Hariri olayında eski Başbakanın Suudi Arabistan’dan çıkışını ve Lübnan’a dönmesini amaçlıyor. Bu arada Fransa dışişleri bakanı önceki gün Suudi Arabistan yanından biraz fazla sert gelip ‘İran bölgede hegamonya kurmaya çalışıyor’ deyince, İran’ın tepkisini çekti. İran da ‘Fransa tarafsız ve dengeli davranmazsa bölgede gerçekten kriz yaratabilir’ diyerek uyardı. 
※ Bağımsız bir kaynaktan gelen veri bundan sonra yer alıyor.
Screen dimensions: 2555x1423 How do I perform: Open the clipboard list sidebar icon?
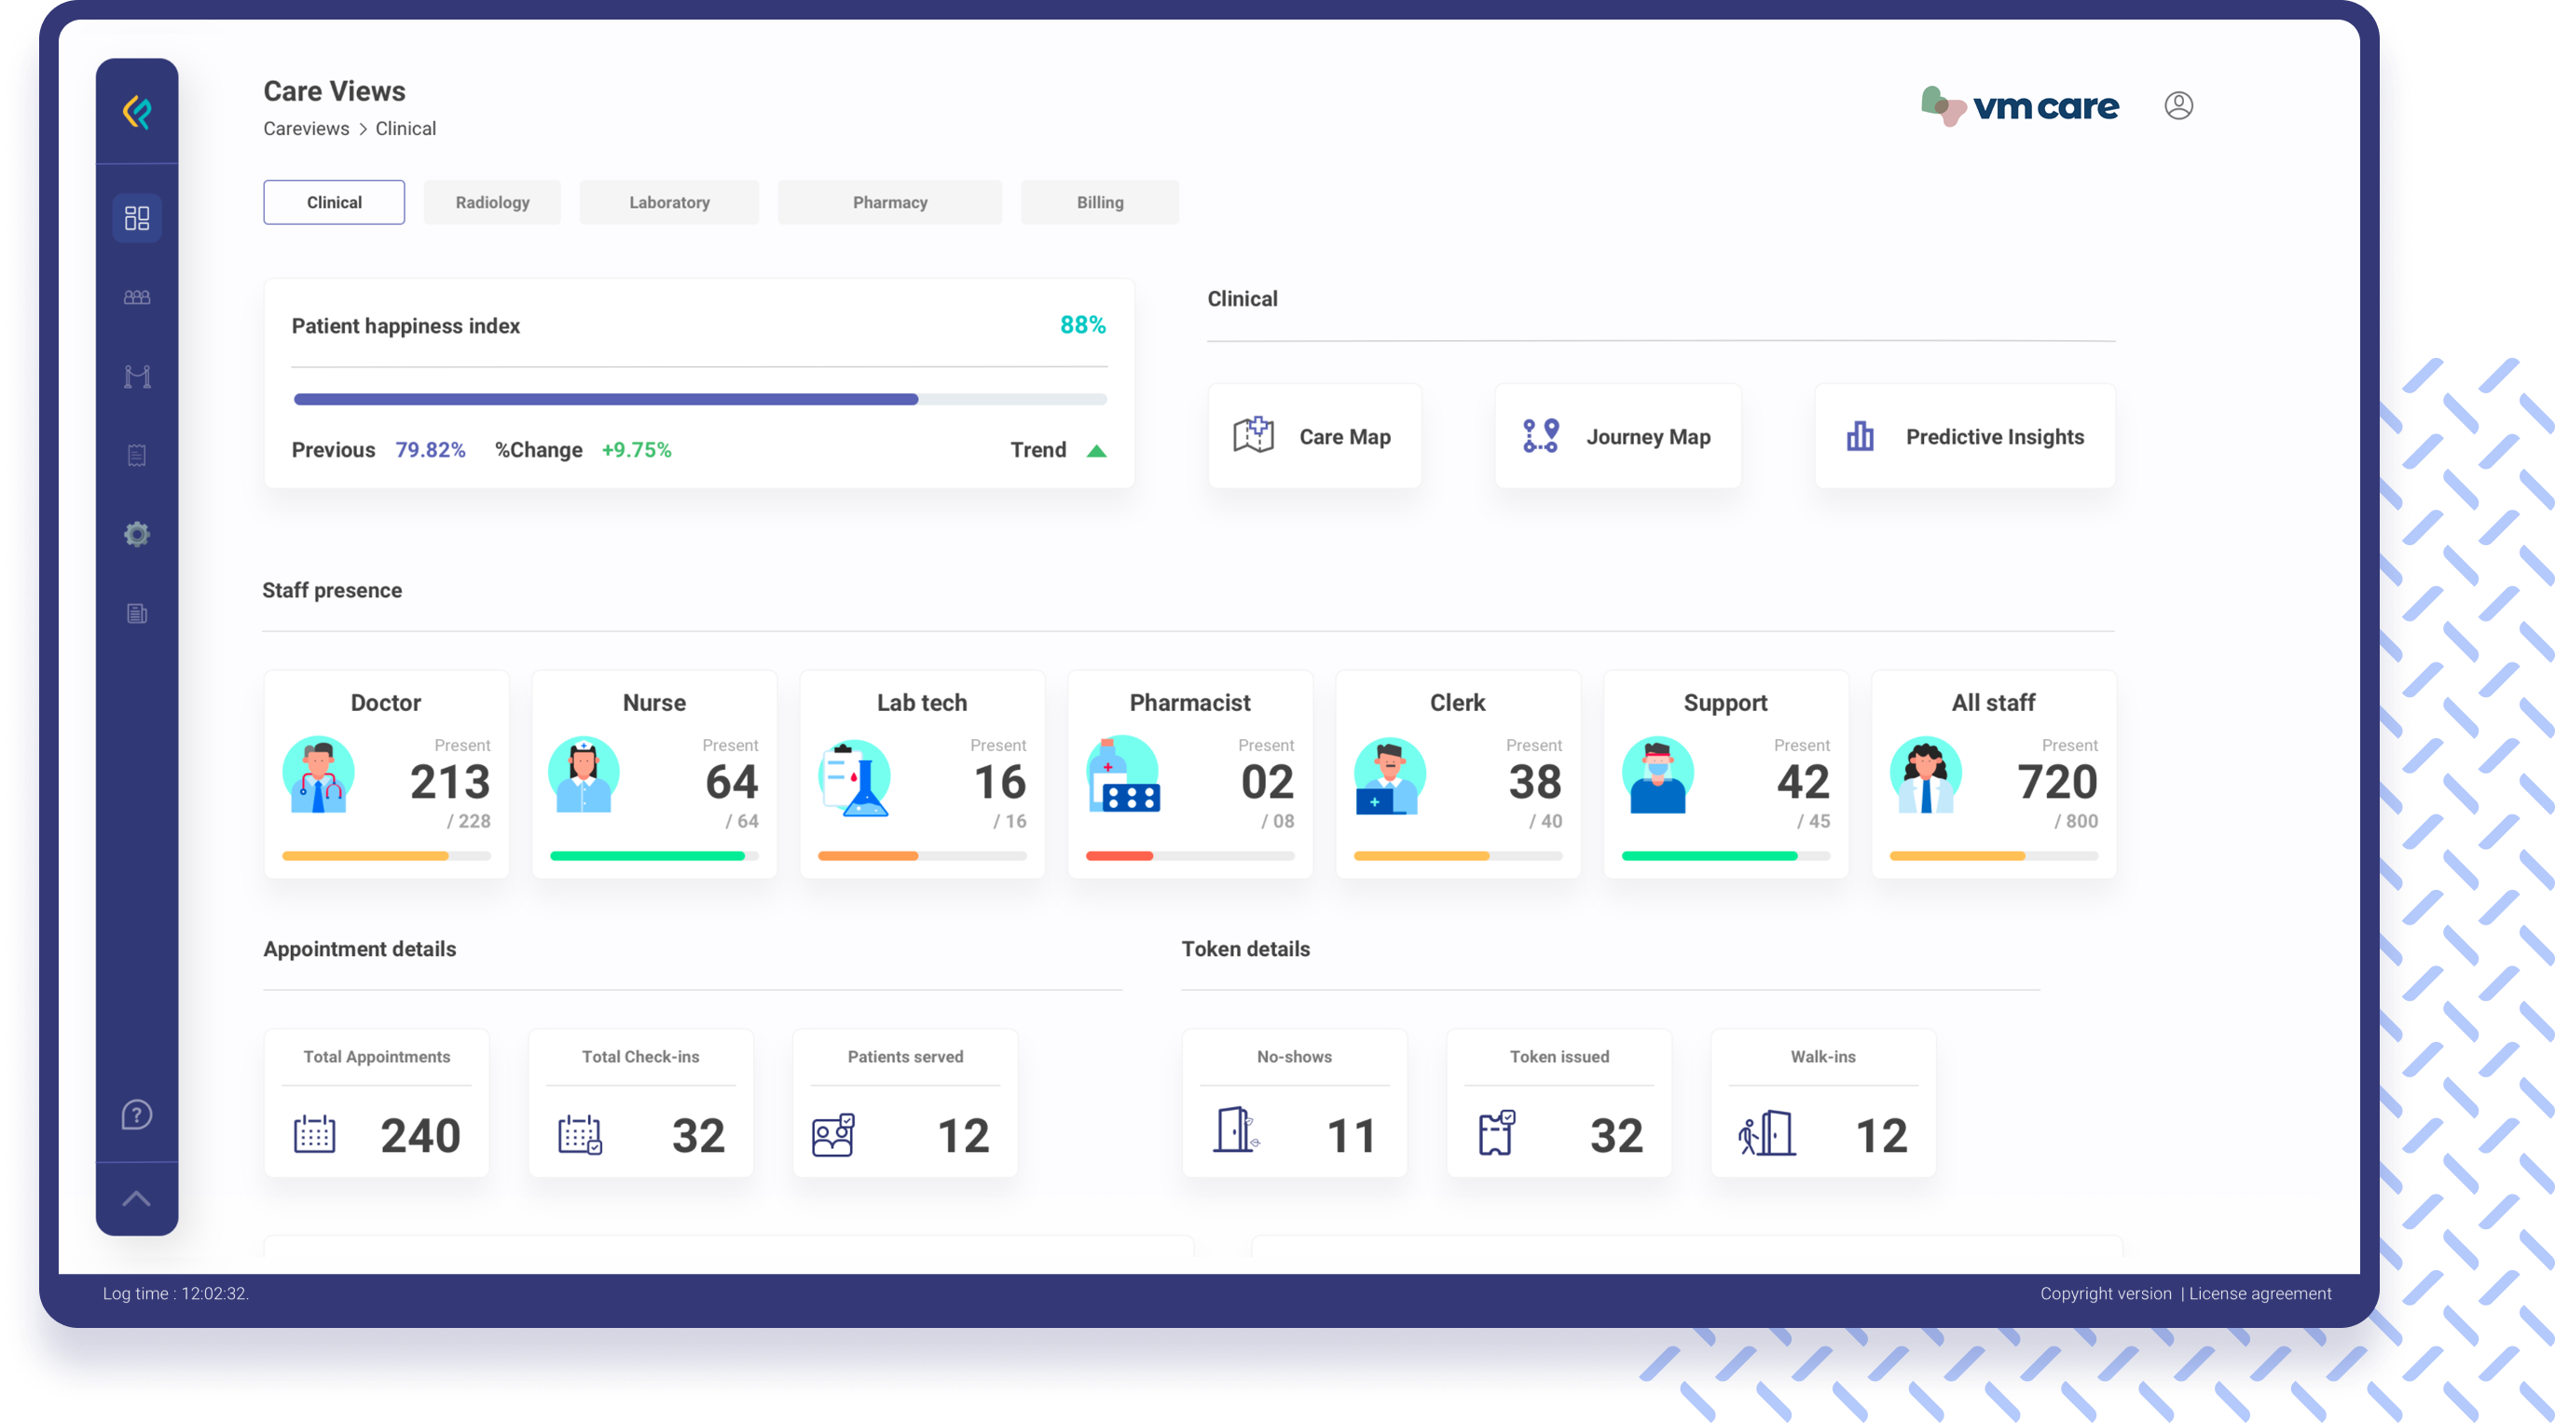(137, 455)
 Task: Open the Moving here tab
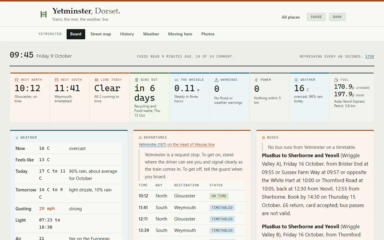[x=180, y=34]
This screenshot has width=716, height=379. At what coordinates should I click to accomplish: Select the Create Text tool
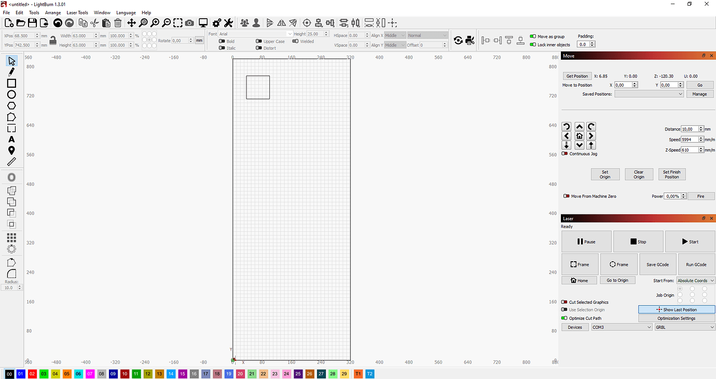[x=11, y=139]
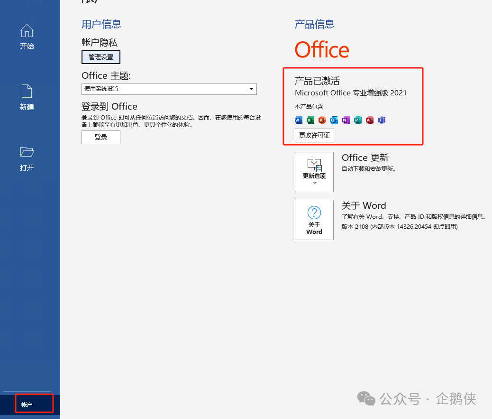This screenshot has width=492, height=419.
Task: Select the OneNote icon
Action: point(346,120)
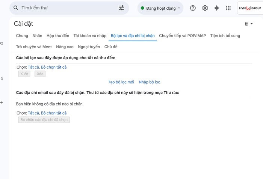Click the HVN Group account logo
263x179 pixels.
coord(249,8)
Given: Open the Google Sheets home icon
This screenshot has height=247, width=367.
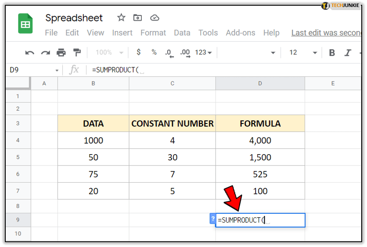Looking at the screenshot, I should coord(25,24).
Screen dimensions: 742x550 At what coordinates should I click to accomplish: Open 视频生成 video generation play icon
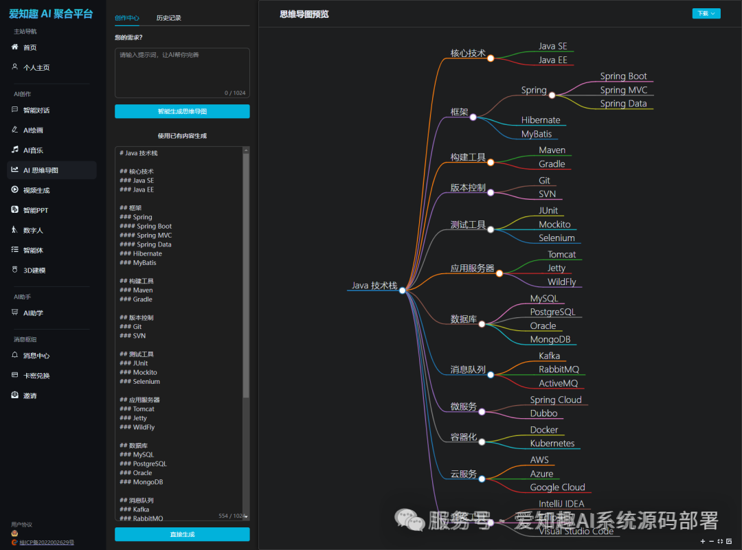[x=15, y=190]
Halbuki Fransa Lübnan’da Şiilerle de iyi teması olduğunu söylüyordu. ‘Fransa olarak Lübnan’ı severiz ve Lübnan’ın her kesimiyle temas kurarız’ diyerek. Hatta ABD’yi küçümsüyorlardı ‘ABD sadece kendine yakın olanlarla konuşur, biz Lübnan’da herkesle konuşuyoruz’ diye bir sözü Paris’ten bu yakınlarda duyduk. Herkese şirin görünmek de zordur ve sürekli şirinlik, kuşku yaratır. 

Emmanuel Macron’un Lübnan gerekçesiyle Ortadoğu’da boy göstermesi biraz da ortamı boş bulmanın telaşı. Trump Amerikası bölgede yok, siliniyor. İngiltere, Brexit derdine düşmüş, Londra’nın da gözü Ortadoğu görmüyor. Almanya hem kendi derdinde hem Ortadoğu’ya zaten mesafeli… Ortada Irak, Suriye, Lübnan, hatta Suudi Arabistan var… Sanki bu araziler boşta, sanki ortalık da kediye kalacak! 

Yumuşak gücün yumuşak yüzü

Şimdi tarihi bağlar iyi hoş da, maharet tarihi bağı bugüne bağlamak. Geçmiş bağ, birbirini anlayan iç içe geçmiş kitleler yaratıyor. Baktığımız zaman, herkesin bir başkentte büyükelçiliği var ve kimse limana savaş gemisi yollayıp toplarını hükümet merkezine çevirip istekte bulunmuyor. Onun yerine yumuşak güç tercih ediliyor. 

Bir coğrafyada dışarıdan da geliniyorsa etki kurmak için çaba, din, ortak dil, kültür aşinalığı, eğitimdi, okuldu, müzikti televizyondu sanattı diye başlıyor. Oradan yerel unsurlar dışarı, etki merkezine akıyor, mesela Gigi Hadid, Emel Clooney olunuyor. Gigi sayesinde yeni dünya Lübnan’ı öğrendi. Bayan Clooney yani Amal Ranzi Alamuddin ile Lübnan’daki Dürzi cemaati yeni profil kazandı. Dürzi cemaati İsrail ve Suriye’de de zaman zaman dikkate gelir. Fransa’da Lübnan dükkanı, Lübnan tüccarı, Lübnan lokantaları, müzisyenleri, emlaki var. Lübnan’da Fransa muhipleri var. 

Lübnanlıların en büyük özelliklerinden biri, dünyanın dört bir yanına dağılmış olmalarıdır. Fransa koruyucu olarak bölgeye gelince, Arap Lübnanlı, Fransız pasaportu ya da korumasıyla diğer Fransa sömürgelerine yayıldı. Batı Afrika, ABD, Kanada, Meksika ve Latin 

Amerika’da Lübnanlı topluluklar boldur.